27.01.2016 08:17 Wolfgang 5

Hier braucht es ausgebildete Fachkräfte in der Polizei,Justiz und in den Geheimdiensten, die Arabisch studiert haben und jeden Dialekt analysieren können. Die Ausbildung dieser Spezialisten kann man dann über den eingesparten Schaden abrechnen, den diese Straftäter tagtäglich verursachen.
Ausserdem sollte der Zahlmeister D. endlich eine Aussenpolitik führen, die seiner Finanzkraft angemessen ist, d.h.: keine Gelder an Staaten, die die Rücknahme ihrer straffälligen Bürger verweigern!!!

26.01.2016 23:38 Andreas Ullmann 4

Dieses Beispiel zeigt doch, dass etwas "faul" ist in unserem Staate. Wenn es so ist, dass kriminelle Migranten nicht abgeschoben werden können, dann muss man die Sache umdrehen. Menschen ohne Pass und eindeutige Herkunft dürfen nicht in unser Land bzw. in den Schengen-Raum herein gelassen werden. Aber dass wird mit unserer Bundeskanzlerin nicht gehen. Unserer Bundeskanzlerin ist Ihr eigenes Volk mittlerweile egal. Sie stellt Flüchtlingswohl über das Wohl derer, die sie gewählt haben und die Zeche zahlen müssen. Ich denke, dass sie an Altersstarrsinn leidet.

26.01.2016 22:21 Sven 3

Und wer schützt unsere Bürger? Erst muss was schlimmes passieren, bevor dann Politiker wach werden und handeln. Reicht es nicht, wenn kriminelle Flüchtlinge mit Waffen auf Raubzug gehen? Wieviel Identitäten hat denn Alawad F. ??

26.01.2016 22:16 JR0815 2

Es lebe der Rechtsstaat!
Es ist in einem Rechtsstaat üblich, dass unabhängige Gerichte Straftaten feststellen und Verurteilungen aussprechen. An diesem Grundsatz darf keinesfalls gerüttelt werden, da dies in einer Diktatur endet. Die klare Trennung von Judikative, Exekutive und Legislative ist der Grundpfeiler dieser Demokratie.
Die Rückführung straffälliger Ausländer steht auf einem ganz anderen Blatt und ist ein politisches Problem, welches in Verhandlungen mit den jeweiligen Staaten gelöst werden könnte. Aber prinzipiell begeht der Straftäter hier das Unrecht und gehört hier verurteilt. Wenn er nicht abgeschoben werden kann, muß er hier seine Strafe verbüßen. Dabei gibt es KEINE rechtlichen Schwierigkeiten.
Die Unterbesetzung von Polizei und Justiz und die damit einhergehende lange Verfahrensdauer ist ein deutschlandweites Problem, dass erst einmal nichts mit Ausländern zu tun hat. Vielmehr ist hier die Politik gefragt, die richtigen finanziellen Mittel zur Verfügung zu stellen.
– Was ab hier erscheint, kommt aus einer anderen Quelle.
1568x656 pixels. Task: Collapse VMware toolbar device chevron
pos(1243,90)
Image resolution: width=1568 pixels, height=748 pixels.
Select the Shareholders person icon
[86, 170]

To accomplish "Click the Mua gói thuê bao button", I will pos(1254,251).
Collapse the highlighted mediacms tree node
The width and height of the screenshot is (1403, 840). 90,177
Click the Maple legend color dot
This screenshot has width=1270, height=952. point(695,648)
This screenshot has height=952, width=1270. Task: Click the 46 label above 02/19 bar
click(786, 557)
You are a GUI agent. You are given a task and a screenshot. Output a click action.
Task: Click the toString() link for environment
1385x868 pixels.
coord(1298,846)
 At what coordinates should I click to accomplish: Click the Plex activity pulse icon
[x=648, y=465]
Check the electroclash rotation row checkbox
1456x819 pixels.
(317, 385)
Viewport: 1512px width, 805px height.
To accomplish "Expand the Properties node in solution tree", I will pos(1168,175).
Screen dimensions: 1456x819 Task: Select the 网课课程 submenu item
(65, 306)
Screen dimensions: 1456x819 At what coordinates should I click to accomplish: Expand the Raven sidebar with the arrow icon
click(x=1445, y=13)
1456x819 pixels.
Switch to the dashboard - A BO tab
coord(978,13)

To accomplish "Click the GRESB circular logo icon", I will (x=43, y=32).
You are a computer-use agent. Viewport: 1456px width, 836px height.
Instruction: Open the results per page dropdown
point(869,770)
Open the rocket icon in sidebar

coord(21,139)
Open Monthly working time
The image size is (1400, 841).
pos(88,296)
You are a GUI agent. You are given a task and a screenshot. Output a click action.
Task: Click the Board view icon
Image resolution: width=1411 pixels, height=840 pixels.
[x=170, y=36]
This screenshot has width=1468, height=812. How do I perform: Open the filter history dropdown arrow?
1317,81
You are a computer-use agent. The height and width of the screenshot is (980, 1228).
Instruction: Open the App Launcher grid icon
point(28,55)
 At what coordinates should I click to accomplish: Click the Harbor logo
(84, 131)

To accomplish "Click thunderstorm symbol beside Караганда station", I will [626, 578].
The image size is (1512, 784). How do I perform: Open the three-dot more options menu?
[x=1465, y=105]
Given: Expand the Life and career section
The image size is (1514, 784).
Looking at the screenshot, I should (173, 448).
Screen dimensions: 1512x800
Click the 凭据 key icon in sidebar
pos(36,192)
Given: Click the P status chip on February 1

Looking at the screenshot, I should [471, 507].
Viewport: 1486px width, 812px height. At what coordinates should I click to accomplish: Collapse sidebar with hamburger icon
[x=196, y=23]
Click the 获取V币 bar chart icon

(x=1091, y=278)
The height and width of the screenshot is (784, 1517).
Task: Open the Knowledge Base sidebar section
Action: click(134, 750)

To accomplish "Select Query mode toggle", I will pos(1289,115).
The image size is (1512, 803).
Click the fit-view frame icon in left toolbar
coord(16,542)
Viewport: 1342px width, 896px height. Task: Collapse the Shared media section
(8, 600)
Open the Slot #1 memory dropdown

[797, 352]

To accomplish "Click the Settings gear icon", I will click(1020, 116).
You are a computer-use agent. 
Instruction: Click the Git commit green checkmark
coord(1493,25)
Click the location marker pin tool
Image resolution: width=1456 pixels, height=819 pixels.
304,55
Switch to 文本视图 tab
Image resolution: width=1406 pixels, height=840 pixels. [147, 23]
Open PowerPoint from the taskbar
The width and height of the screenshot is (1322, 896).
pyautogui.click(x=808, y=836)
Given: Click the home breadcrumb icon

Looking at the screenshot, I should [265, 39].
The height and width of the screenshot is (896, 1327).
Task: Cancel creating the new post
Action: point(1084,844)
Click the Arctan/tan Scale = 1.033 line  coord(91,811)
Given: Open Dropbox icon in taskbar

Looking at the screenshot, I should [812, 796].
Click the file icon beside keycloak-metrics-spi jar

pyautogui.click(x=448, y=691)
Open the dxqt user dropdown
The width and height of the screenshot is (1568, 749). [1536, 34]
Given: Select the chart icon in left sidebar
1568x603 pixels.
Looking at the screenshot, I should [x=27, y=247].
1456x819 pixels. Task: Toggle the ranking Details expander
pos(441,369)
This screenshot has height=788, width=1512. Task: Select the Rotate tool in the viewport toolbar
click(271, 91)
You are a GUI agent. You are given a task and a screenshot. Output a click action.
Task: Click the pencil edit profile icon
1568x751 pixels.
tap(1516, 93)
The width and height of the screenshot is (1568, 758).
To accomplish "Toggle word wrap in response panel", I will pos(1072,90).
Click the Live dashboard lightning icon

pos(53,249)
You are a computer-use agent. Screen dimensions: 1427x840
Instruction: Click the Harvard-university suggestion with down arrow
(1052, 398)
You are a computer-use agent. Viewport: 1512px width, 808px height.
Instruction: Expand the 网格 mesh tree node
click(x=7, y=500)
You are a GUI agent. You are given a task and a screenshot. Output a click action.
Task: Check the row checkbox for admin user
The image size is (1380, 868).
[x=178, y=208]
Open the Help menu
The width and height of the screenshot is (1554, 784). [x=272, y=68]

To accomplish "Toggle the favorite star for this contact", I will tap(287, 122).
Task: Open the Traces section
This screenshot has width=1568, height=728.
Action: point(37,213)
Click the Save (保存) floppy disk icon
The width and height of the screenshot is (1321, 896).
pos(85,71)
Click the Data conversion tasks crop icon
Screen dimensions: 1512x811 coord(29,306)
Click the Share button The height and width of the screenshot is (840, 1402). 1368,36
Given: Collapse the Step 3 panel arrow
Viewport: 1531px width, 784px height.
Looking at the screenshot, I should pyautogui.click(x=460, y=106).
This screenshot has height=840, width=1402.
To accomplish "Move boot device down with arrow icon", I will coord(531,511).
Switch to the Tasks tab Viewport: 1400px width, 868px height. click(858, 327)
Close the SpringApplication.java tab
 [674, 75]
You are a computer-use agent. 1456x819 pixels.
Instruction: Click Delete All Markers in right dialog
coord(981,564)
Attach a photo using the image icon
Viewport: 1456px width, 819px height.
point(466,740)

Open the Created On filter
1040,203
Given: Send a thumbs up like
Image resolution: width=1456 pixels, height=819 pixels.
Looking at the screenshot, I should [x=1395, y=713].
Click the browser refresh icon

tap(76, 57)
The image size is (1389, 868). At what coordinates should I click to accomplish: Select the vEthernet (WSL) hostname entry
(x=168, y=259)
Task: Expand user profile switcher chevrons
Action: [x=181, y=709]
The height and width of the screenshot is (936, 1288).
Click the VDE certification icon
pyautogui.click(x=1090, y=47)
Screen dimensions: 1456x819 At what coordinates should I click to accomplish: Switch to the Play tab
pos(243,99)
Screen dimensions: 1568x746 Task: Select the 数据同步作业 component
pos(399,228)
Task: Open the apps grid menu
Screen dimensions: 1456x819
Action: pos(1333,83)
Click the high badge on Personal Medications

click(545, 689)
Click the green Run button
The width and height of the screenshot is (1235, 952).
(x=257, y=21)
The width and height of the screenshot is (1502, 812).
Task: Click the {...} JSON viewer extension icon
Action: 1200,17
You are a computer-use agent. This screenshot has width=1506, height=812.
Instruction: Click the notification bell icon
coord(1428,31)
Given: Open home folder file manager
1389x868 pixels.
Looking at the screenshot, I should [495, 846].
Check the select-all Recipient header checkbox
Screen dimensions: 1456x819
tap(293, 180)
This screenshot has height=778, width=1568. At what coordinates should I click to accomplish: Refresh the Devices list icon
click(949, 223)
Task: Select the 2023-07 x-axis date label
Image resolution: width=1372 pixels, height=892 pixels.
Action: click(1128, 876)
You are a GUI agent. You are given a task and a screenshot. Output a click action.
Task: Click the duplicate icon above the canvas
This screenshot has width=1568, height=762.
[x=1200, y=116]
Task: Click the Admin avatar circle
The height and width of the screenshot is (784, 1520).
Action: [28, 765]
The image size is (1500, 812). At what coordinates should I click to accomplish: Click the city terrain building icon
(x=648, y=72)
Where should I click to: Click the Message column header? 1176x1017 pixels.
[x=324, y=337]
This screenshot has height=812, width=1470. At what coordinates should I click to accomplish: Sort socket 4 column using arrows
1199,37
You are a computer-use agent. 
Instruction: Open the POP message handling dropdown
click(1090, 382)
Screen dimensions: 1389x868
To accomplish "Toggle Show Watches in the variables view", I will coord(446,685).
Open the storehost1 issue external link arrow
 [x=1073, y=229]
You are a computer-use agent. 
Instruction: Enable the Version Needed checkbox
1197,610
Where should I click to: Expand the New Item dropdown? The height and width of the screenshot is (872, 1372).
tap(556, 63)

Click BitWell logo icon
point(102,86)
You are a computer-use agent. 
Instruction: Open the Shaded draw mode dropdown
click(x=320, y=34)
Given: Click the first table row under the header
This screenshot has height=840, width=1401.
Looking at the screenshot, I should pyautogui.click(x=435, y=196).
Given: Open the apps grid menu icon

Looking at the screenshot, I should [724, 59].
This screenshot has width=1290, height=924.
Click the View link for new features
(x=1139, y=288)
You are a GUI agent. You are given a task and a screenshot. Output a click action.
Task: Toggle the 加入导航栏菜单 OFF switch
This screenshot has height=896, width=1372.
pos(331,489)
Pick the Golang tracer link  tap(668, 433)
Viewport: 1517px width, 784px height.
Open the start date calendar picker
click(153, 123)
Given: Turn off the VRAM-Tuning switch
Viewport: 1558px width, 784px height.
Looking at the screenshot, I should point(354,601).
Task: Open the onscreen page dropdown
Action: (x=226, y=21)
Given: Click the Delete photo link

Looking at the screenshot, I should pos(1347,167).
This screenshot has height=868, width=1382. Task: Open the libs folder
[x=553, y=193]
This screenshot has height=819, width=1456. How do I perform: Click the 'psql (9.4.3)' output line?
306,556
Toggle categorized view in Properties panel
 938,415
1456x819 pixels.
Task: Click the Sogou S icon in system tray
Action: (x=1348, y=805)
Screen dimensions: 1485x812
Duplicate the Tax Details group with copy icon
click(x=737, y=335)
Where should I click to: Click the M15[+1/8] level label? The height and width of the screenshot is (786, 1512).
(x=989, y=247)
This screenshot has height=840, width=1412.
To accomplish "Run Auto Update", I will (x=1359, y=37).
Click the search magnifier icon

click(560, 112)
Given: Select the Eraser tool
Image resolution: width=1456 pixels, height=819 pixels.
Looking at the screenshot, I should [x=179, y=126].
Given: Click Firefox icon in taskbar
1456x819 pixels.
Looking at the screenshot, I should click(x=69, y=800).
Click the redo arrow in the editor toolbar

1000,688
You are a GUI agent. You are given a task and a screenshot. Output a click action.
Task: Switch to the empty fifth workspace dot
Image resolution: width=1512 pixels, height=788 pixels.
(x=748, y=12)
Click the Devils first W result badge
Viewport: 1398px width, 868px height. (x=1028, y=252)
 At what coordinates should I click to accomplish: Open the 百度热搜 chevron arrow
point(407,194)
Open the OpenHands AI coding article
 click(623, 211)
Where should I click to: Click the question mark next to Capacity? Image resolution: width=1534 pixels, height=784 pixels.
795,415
26.01.2016 22:01 Dr. Arne Hofmann 1

Eine gute und differenzierte Sendung zu kriminellen Migranten.
Ich denke hier muss dringend eine Gesetzeslücke geschlossen werden. Es kann mir keiner erzählen das man Marokko und Tunesien nicht auf dem diplomatischen/wirtschaftliche Weg überzeugen kann.
Wir dürfen als wehrhafte Demokratie keine rechtsfreien Zonen dulden. Ob Migranten, Neonazis oder randaliereden Chaoten ist dabei eigentlich egal.